▶ [STUDY QUESTIONS]
**1.** Write out the bioimage analysis text word for word, starting at "Bioimage analysis is" and ending at "underlying biological systems.".
**2.** List the tasks that the bioimage analysis text says sophisticated algorithms enable.
EXCERPTED TEXT Block Start
Integrating Bioimage Tools: A Case for Data Fusion with QuPath and Biodock

Bioimage analysis is a crucial process in modern biological research, focusing on extracting quantitative data from biological images. This analysis enables researchers to gain deeper insights into cellular and tissue-level phenomena, providing critical information for various applications in medicine, pathology, and biomedical sciences. Due to the inherent complexity of biological images, sophisticated algorithms from fields such as image processing and artificial intelligence (AI) play an essential role in ensuring accurate and efficient analysis. These algorithms enable tasks like segmenting complex structures, detecting subtle patterns, and classifying features within the images with high precision, all of which are vital to understanding the underlying biological systems.
EXCERPTED TEXT Block End
DATA SEGMENT Block Start
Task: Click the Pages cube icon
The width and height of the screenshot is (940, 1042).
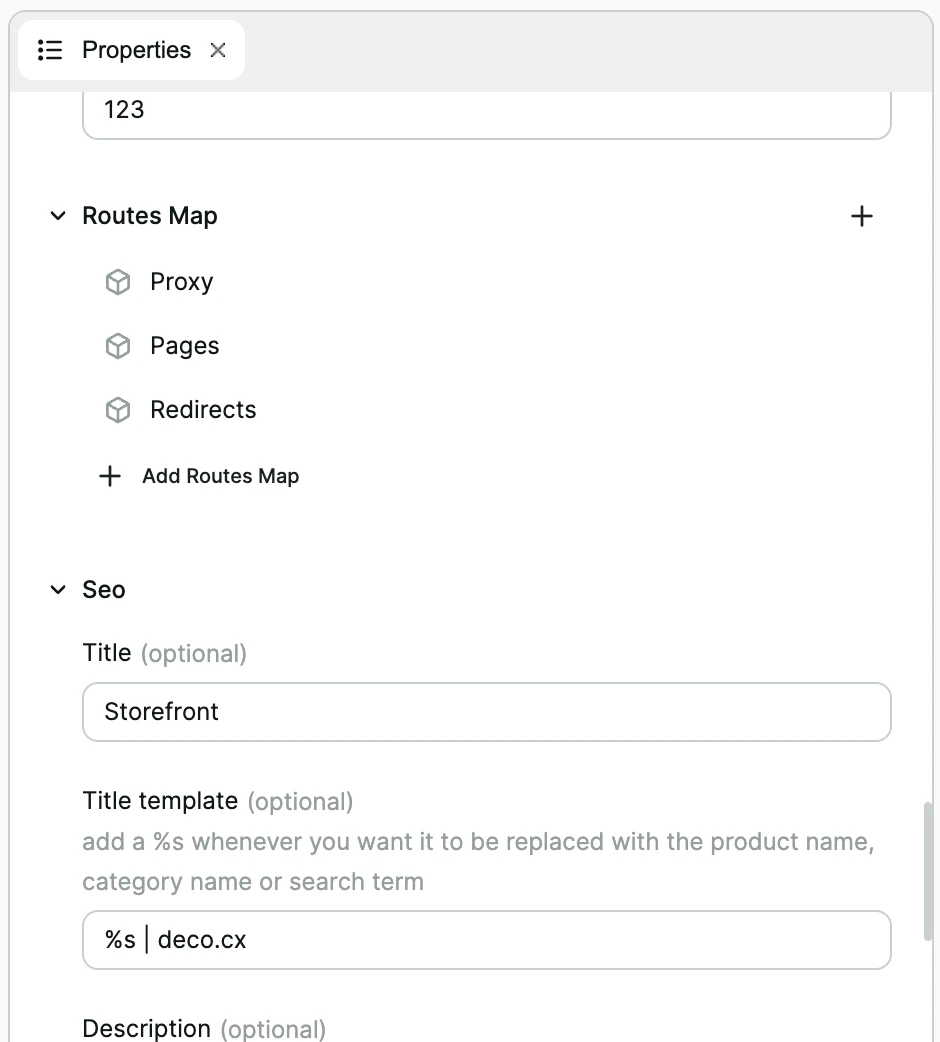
DATA SEGMENT Block End
▶ [ANSWER LIST]
**1.**
Bioimage analysis is a crucial process in modern biological research, focusing on extracting quantitative data from biological images. This analysis enables researchers to gain deeper insights into cellular and tissue-level phenomena, providing critical information for various applications in medicine, pathology, and biomedical sciences. Due to the inherent complexity of biological images, sophisticated algorithms from fields such as image processing and artificial intelligence (AI) play an essential role in ensuring accurate and efficient analysis. These algorithms enable tasks like segmenting complex structures, detecting subtle patterns, and classifying features within the images with high precision, all of which are vital to understanding the underlying biological systems.

**2.**
- Segmenting complex structures
- Detecting subtle patterns
- Classifying features within the images with high precision